My Health Record B2B and Mobile Gateway SSL Certificate Renewal - Production Environment
The My Health Record System Operator advises there will be a planned upgrade to the My Health Record system Production environment on Thursday 11 February from 9:30 AM – 2:00 PM. All functionality of the Production environment will remain available.
During this planned upgrade, there will be a My Health Record B2B and Mobile Gateway SSL Certificate update to the Production My Health Record system certificates below:
The Intermediate CA is also changing from ‘DigiCert SHA2 Secure Server CA’ to ‘DigiCert TLS RSA SHA256 2020 CA1’.
ACTION IS REQUIRED before Wednesday, 10 February 2021 by vendors of software that connect to the My Health Record Production environment to ensure communication with the My Health Record System B2B and Mobility gateway will not be affected by the change. To assess if your software product could be impacted by the renewal of the My Health Record B2B or Mobile Gateway SSL certificate, you should clarify the following:
- Is your product explicitly configured to trust the My Health Record B2B or Mobile Gateway SSL certificates issued above?
- Is DigiCert TLS RSA SHA256 2020 CA1 absent from your trust store?
If you answered ‘YES’, you will be required to trust the renewed certificates and/or to install the new DigiCert Intermediate CA (DigiCert TLS RSA SHA256 2020 CA1) on your application server in the Trusted CA store before Wednesday, 10 February 2021. It is recommended to trust both the current and new Digicert Intermediate CA. Please contact us for the renewed certificates or for additional details.

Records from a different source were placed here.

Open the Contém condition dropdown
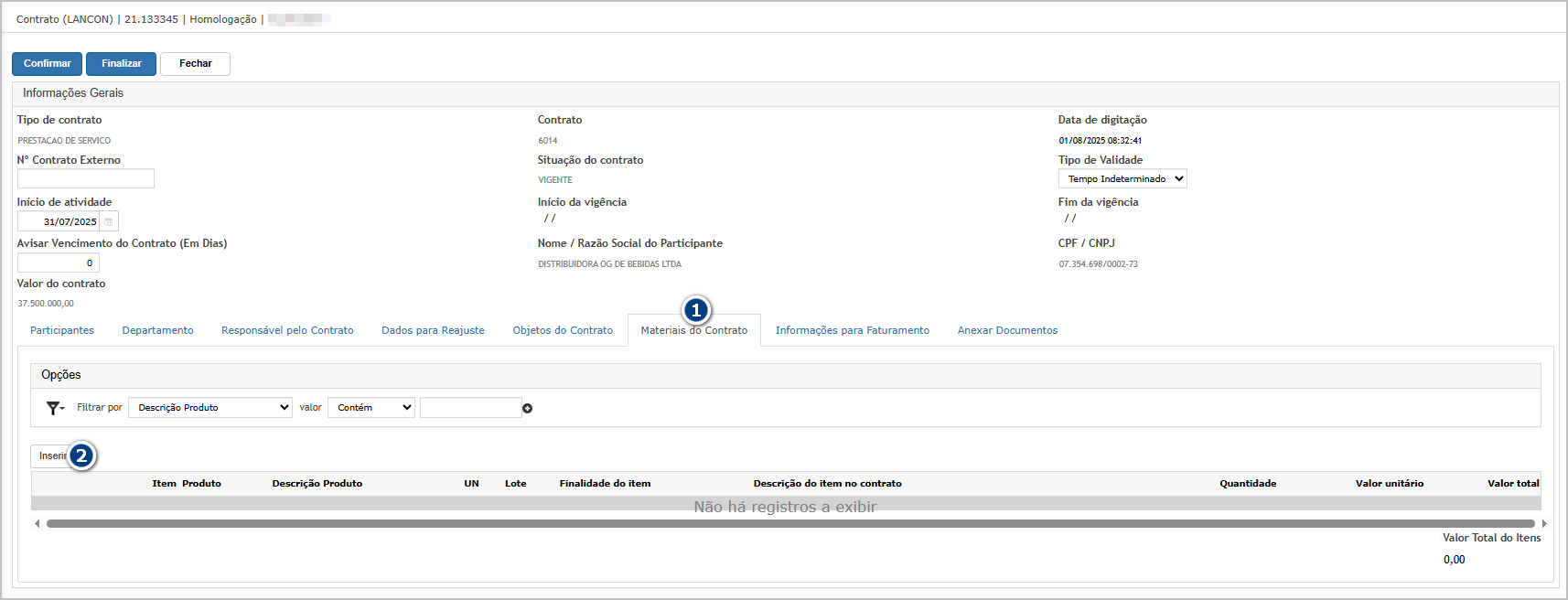This screenshot has width=1568, height=600. [x=371, y=408]
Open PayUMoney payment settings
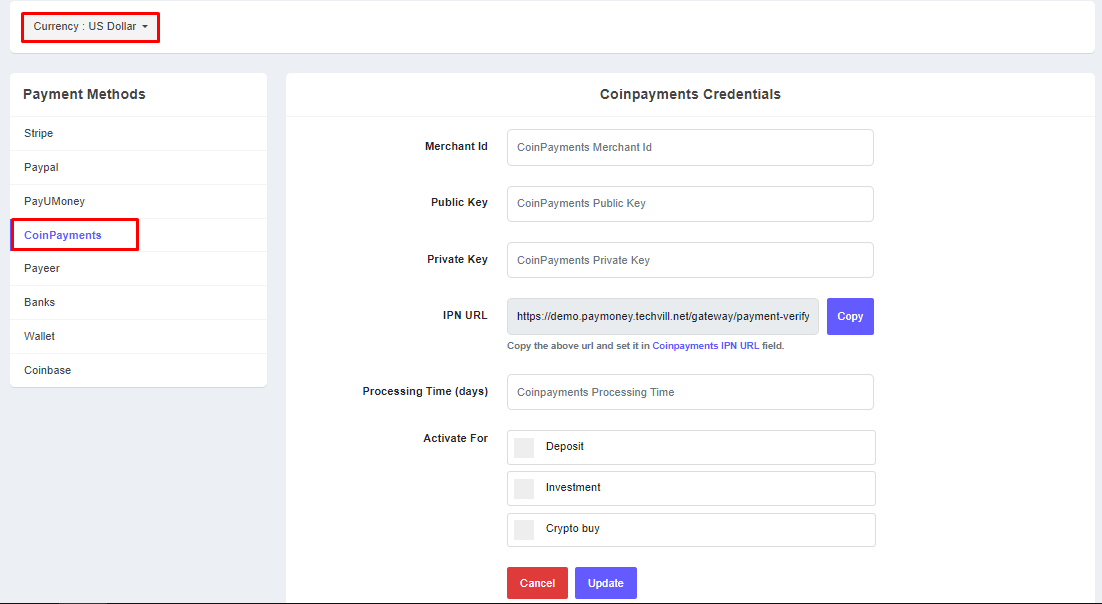Viewport: 1102px width, 604px height. pos(54,201)
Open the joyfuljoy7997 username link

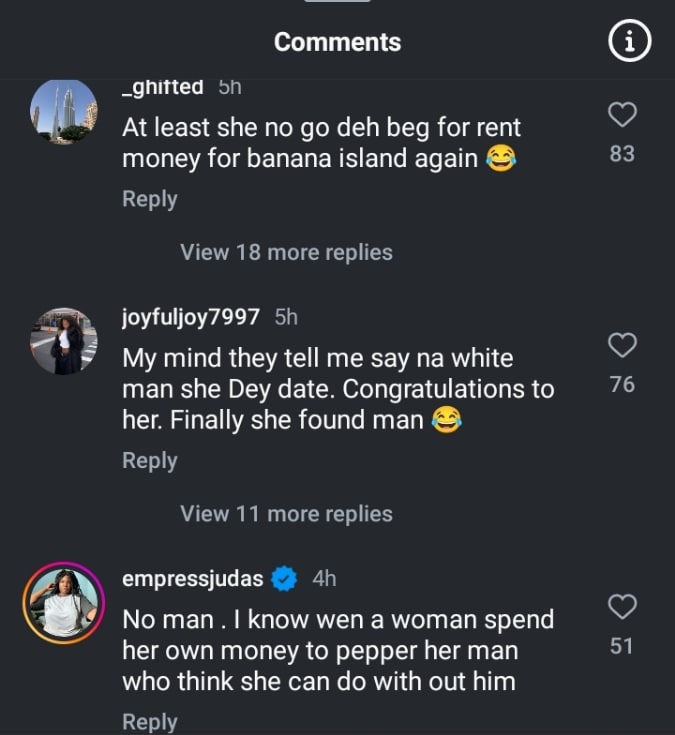191,317
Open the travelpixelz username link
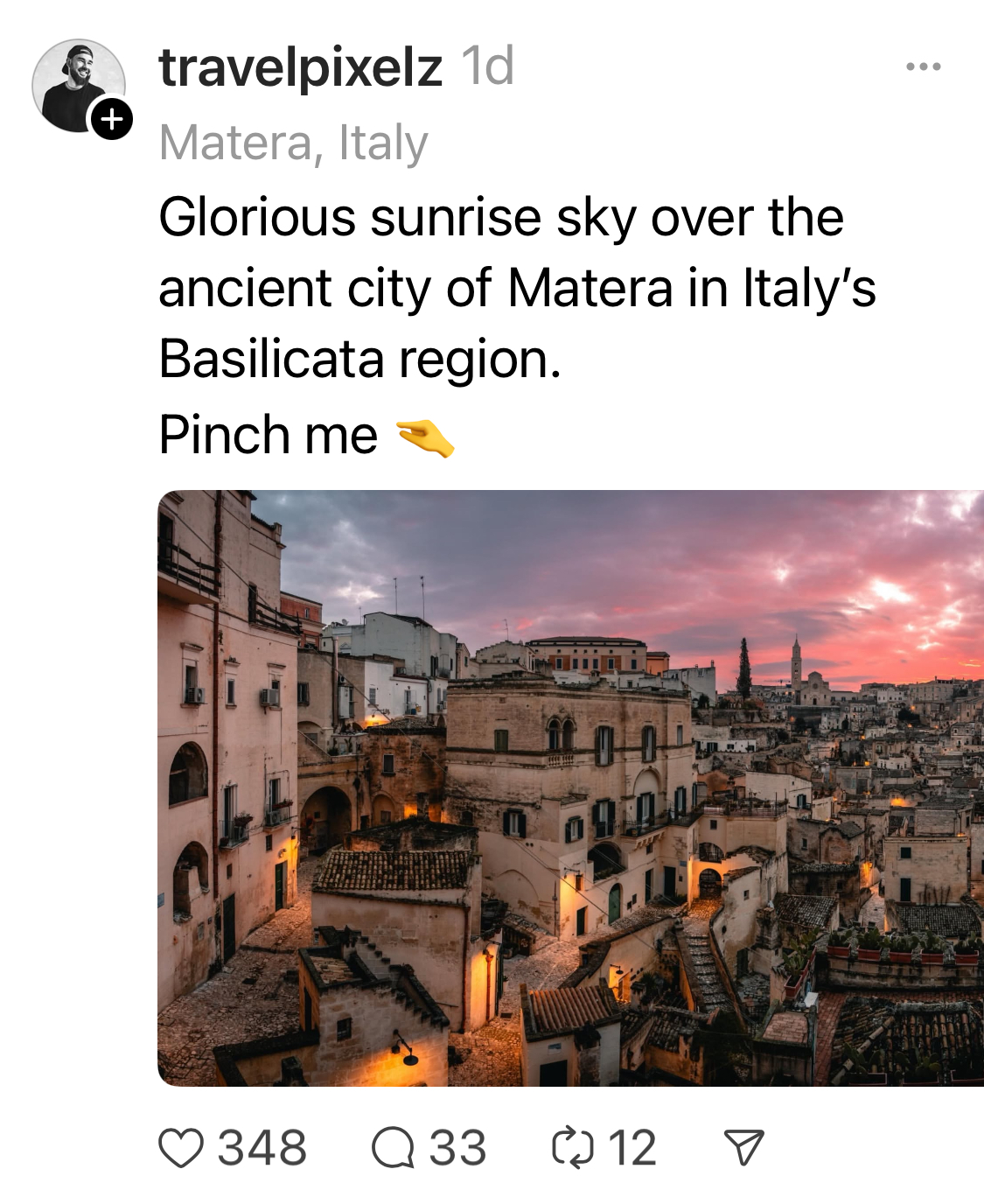 coord(301,67)
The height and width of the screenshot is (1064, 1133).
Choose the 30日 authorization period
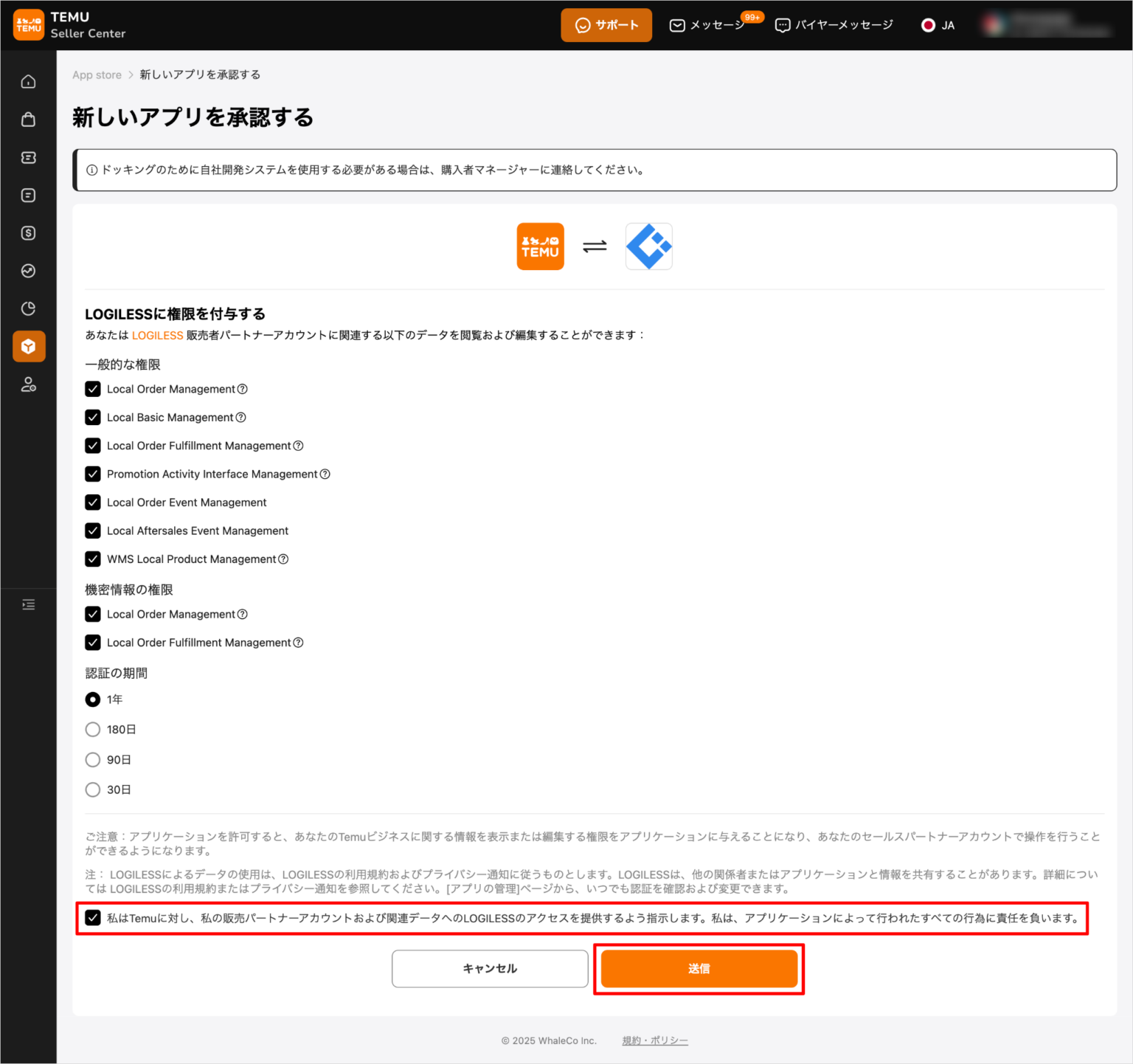(93, 790)
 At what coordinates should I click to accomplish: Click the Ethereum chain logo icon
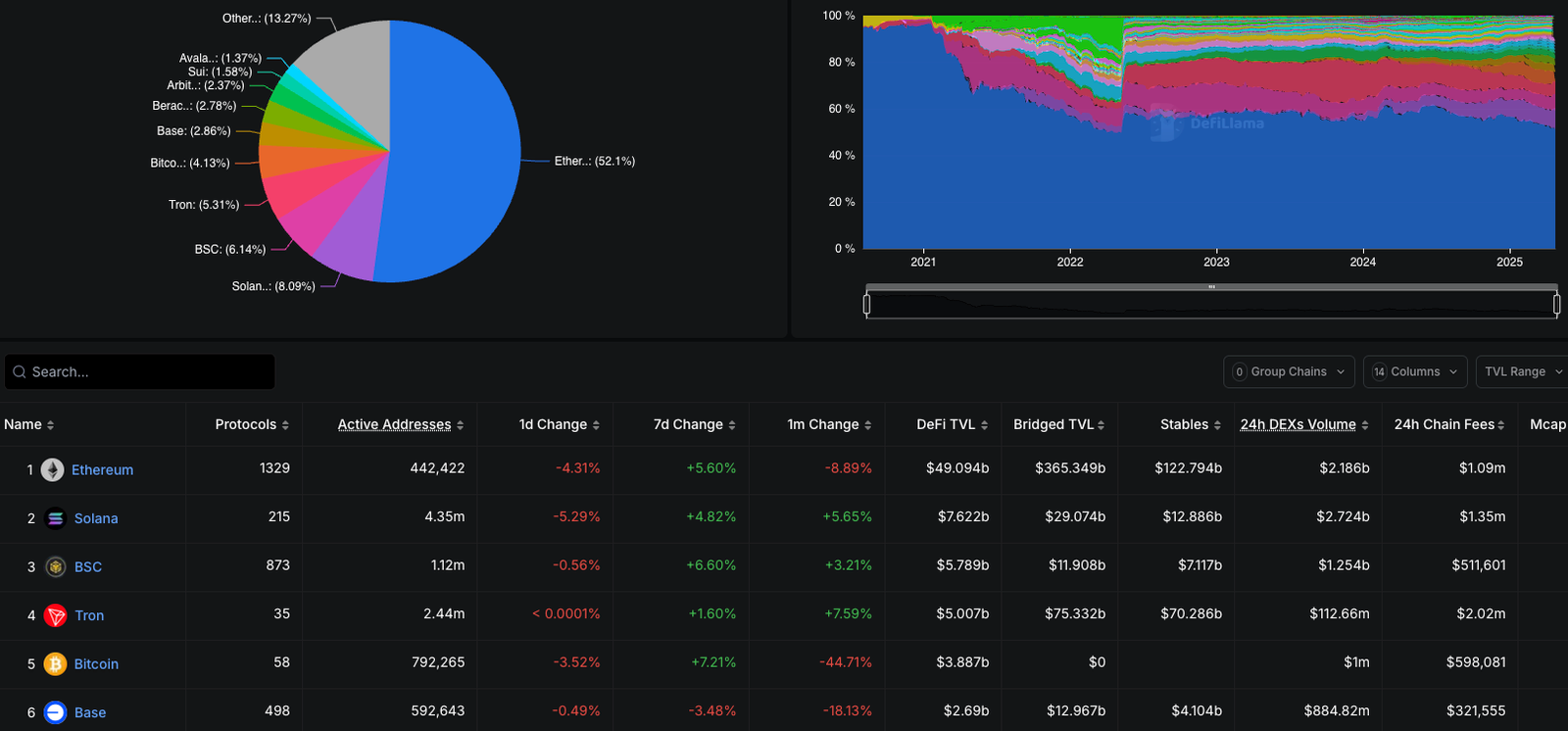click(52, 469)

Technical Notice of My Health Record Gateway Certificate Renewal
The Production My Health Record systems will be renewing their Secured Socket Layer (SSL) certificate. If any software vendor has chosen to implement explicit trust against an instance of the My Health Record B2B or Mobility Gateway SSL certificate, there is a risk that the SSL certificate validation flow may fail under the following situations:
- The software explicitly trusts a particular instance of the My Health Record SSL certificate; or
- My Health Record B2B or Mobility Gateway SSL certificate has been renewed but the vendor trust store has not been updated.
Which certificates are being renewed?
Details of the replacements:
Root Certificate Authority:
DigiCert Global Root CA
DigiCert SHA2 Secure Server CA will change to DigiCert TLS RSA SHA256 2020 CA1
The System Operator apologises for any inconvenience this will cause.